Wendle Whiting

All the millennials flocked to Snowmass for John Mayer last weekend, and all their parents gathered for Weezer, and all of their parents assembled for Sting. I’m sure it was a fantastic multi-generational party.

That’s a ton of talent to pack into one place that small. A lot of work was done to produce that festival for the attendees: the stage needed to be assembled, bathrooms lined up, fences built, tents raised to protect the booze slingers from the elements, and temples erected to protect the wealthy from the unwashed.

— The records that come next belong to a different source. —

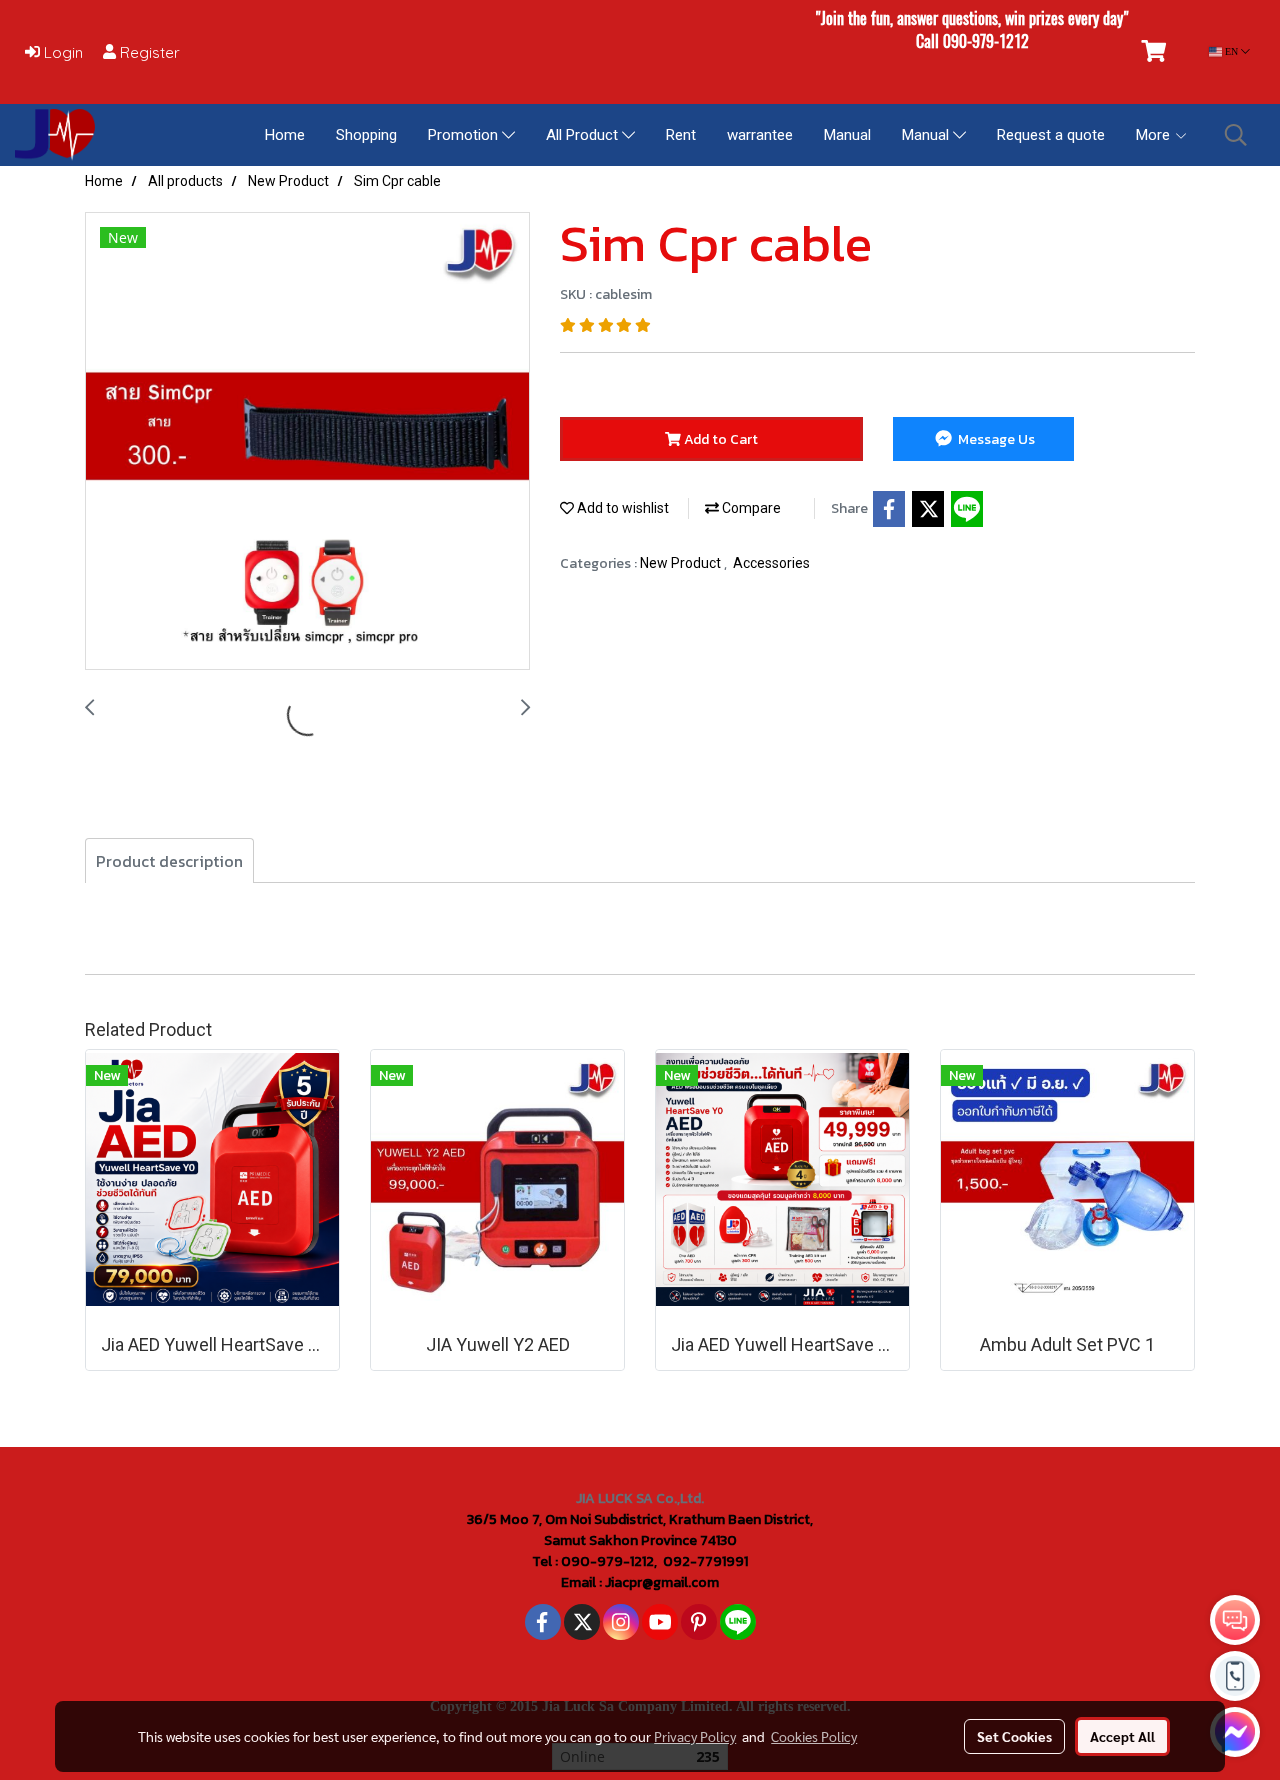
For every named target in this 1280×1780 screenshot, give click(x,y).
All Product (584, 135)
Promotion (465, 135)
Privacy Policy (695, 1736)
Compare (750, 508)
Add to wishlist (621, 508)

Everywhere you look, there’s some element that Jazz Aspen Snowmass Labor Day Festival meticulously produced using an army of workers and volunteers so that the attendees could show up and enjoy themselves.

I wouldn’t guess that the attendees in Snowmass generally felt proud of their role in it; unless they had eaten some potent drugs. “That was a great festival” is different than “We made a great festival together.”

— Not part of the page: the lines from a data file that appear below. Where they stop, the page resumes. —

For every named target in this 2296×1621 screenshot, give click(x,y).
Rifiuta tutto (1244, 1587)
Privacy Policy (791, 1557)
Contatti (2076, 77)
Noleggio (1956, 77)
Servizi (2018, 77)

For eight days I’ve been at a massive event that is produced by the attendees, Burning Man. Even though this was my fifth time participating, only this year did I have this epiphany of the realization of what sets Burning Man apart from any of the other huge festivals I’ve been to: It’s not produced by other people for your entertainment, it’s produced by you/us for everyone’s entertainment.

The city that is created by the attendees is called Black Rock City. It’s 70,000 citizens large, and everywhere you go there is something to participate in that was created by your fellow attendees. No single entity like JAS is there coordinating the spectacle. The nonprofit organization through which you buy Burning Man tickets produces basic infrastructure: toilets, ice, streets and safety services. Everything else just happens. Citizens bring and build what they want, and it’s almost always amazing.

Some people build restaurants, lots of people erect bars, many create grand music venues. Giant works of art are built all around the seven square miles within city limits, and many tiny works of beauty are interspersed in between. Grand engineering projects of every scale create amazement as you interact with them. Silly things, too: My favorite was a F1 racetrack for humans with a pit crew that changed your tires and fueled you up in the middle of the race.

To be clear, those seven square miles have literally nothing on them before the event begins. It is a dry, flat lakebed that consists of alkaline clay and nothing else. It is a terrible place for an event of any type; difficult to get to, hot, dusty, unforgiving in every way. Yet we all love it, because we build the city out of nothing.

And when the event is over, it is all erased back down to the clay.

Every year the city is completely different as the whims and composition of its inhabitants change. What you may find amazing one year, may be gone the next. Almost all of the art made of wood is burned in glorious celebrations as the festival nears its end. Some burns, like that of the eponymous man, are parties of unimaginable energy. Others, like that of the temple (a shrine where attendees leave notes and memories of their lost loved ones), are attended in complete silence.

Most of the giant woodworks of art are very elaborate and full of detail. I have to imagine they take years of preplanning and construction. Yet, after one week of existence they are set on fire and all the thousands of hours of toil and love that went into making them goes up in smoke in a few minutes.

I have always wondered what that must feel like for the creators.

This year I built a system to evaporate the gray water from our camp. The structure was made of wood. It was intended to be used in subsequent years, but I realized at the last minute that I had an opportunity to feel what letting go of your hard work must feel like.

It wasn’t a “work of art,” but it was mine, and I had spent two weekends building it with help from friends. It was definitely a labor of love that served us well, and it was beautiful to me.

I disassembled it and hauled it out to one of the dedicated burn pits. The pits were beautiful, elevated cauldrons of art themselves. They produced a furious heat and a low-pitched roar that frightened the inner proto-human.

I began sacrificing my handiwork and watched it burn for a while. Tears formed and I cried. Good tears. Others burning their constructions were crying too. We hugged. It was an amazing feeling to completely let go of our creations.

As I rode the bike back to camp all around me, Black Rock City was being dismantled. A brief spark, once a year; an Atlantis completely disappearing. 

As I passed others, I smiled, and they smiled back. We were all thinking, “What an amazing event we made.”